On the original press night, all eyes were naturally on Lucas: could he carry it off? Not all the reviews were in agreement, but in my review for The Stage, I wrote: “Matt Lucas, exposing himself emotionally as well as physically as Ken, is a revelation - we already know he can do funny talks, walks and accents from Little Britain, but he also mines a far darker pain here that is heart-rending.”
But Lucas was also, of course, the key selling point of the show, and my (and the audience’s) inevitable focus on him may have disrupted one of the play’s intentions, which was to paradoxically show his character Kenneth Halliwell being ignored in Orton’s rise to fame.
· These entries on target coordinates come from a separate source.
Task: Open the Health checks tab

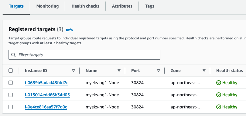Action: 85,6
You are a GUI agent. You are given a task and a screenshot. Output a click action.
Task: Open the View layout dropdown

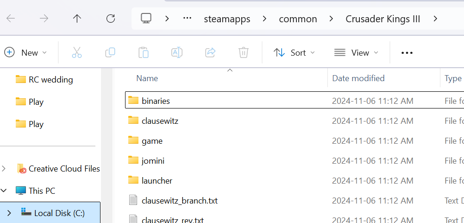[x=356, y=52]
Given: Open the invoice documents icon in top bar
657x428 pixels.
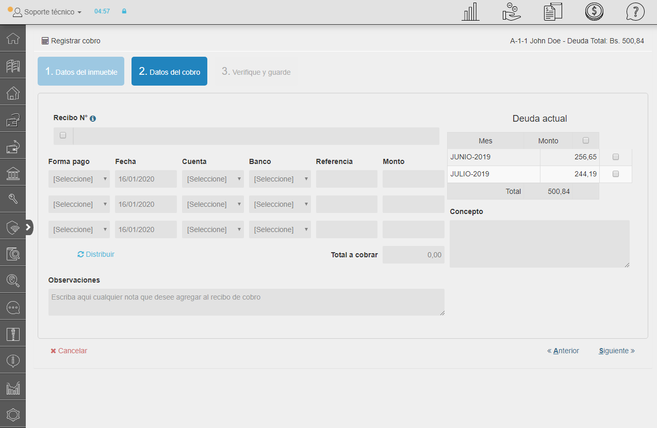Looking at the screenshot, I should (x=553, y=12).
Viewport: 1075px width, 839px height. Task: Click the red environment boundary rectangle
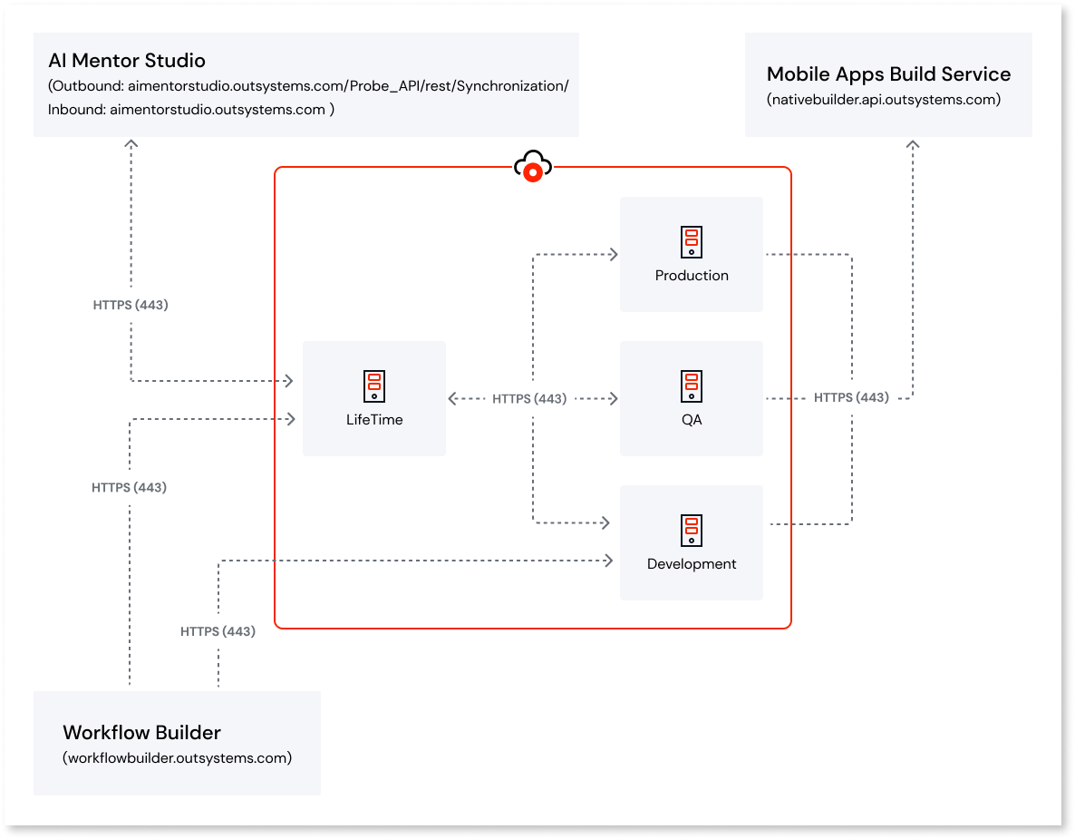click(533, 626)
O’Neill now restores the balance of the play to make it being about the fatal imbalance in that relationship, and gives Chris New’s cocky, sexy Orton more of a chance to make an impression in turn.
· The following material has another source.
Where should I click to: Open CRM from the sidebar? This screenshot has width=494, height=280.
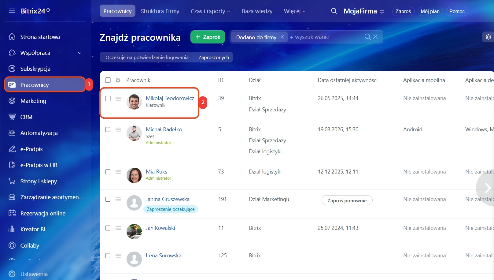[x=26, y=117]
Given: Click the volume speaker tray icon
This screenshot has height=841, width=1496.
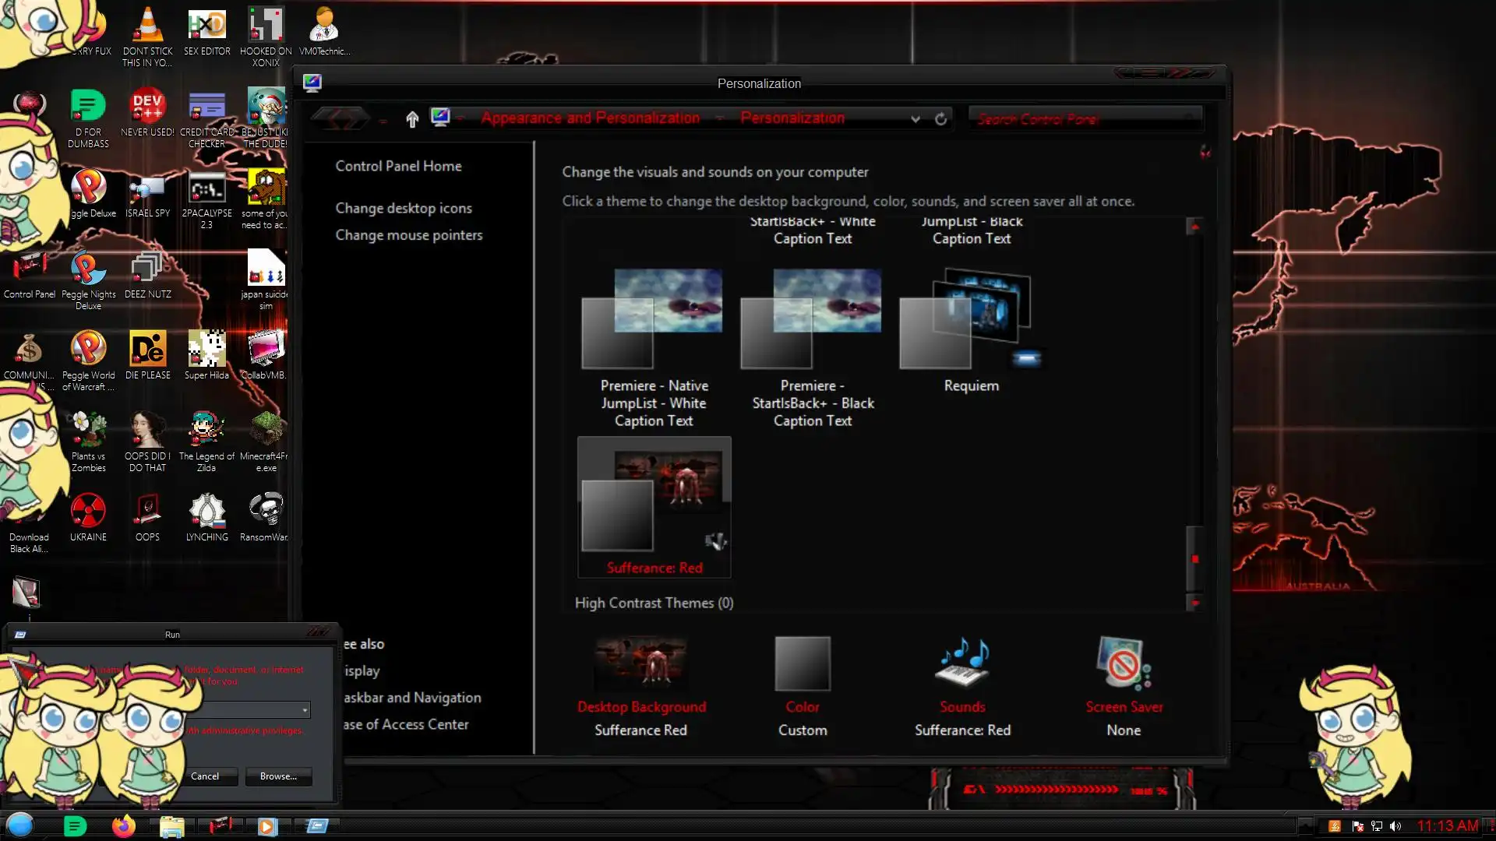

New, of course, is a star in the making; but neither he nor O’Neill were enough to sell tickets. And the play also tells us nothing new, either, about a story we know all too well from the biography, diaries and film version already. So a star was needed to make audiences take an interest in it again.
Going to English National Opera the next night for the opening of a new production of Bartok’s one-act opera Duke Bluebeard’s Castle meant I had a double dose of director Daniel Kramer, who also staged Prick Up Your Ears. It’s encouraging to see, in both cases, that he’s reigning in some of the extreme flamboyance that marked out some of his earlier work, and mining instead a deeper emotional vein as he tackles stories of variously deeply dysfunctional relationships.
ENO have paired it with a new dance piece set to Stravinsky’s The Rite of Spring, and though it is difficult to know what it is doing in an opera house (even if it is one that is regularly used to house dance when ENO are not in residence there), it at least allows the company to expand its artistic reach with a choreographer, Michael Keegan-Dolan, who has previously worked on David Alden’s production of Ariodante there. In Sondheim’s Merrily We Roll Along, the young composing team are advised by a producer who hears their work, “Why can’t you throw ‘em a crumb?/ What’s wrong with letting ‘em tap their toes a bit?/ I’ll let you know when Stravinsky has a hit / Give me some melody!” Maybe, though, Stravinsky finally has a hit at ENO.
There’s plenty of melody, by contrast, in David Yazbeck’s vibrantly catchy score to The Full Monty, which I went to see in a new production at Catford’s Broadway Studio on Saturday night. This is the stage version of the 1997 British film, first premiered on Broadway in 2000, that relocates the action from Sheffield to Buffalo, NY; and it has always been a mystery to me why it wasn’t a bigger hit than it was. It only managed a run of just under two-years on Broadway, and then just over six months when it came to the West End’s Prince of Wales in 2002. Yet it is a beautifully crafted piece of popular theatre, with a great title and even bare male flesh on offer: what’s not to like?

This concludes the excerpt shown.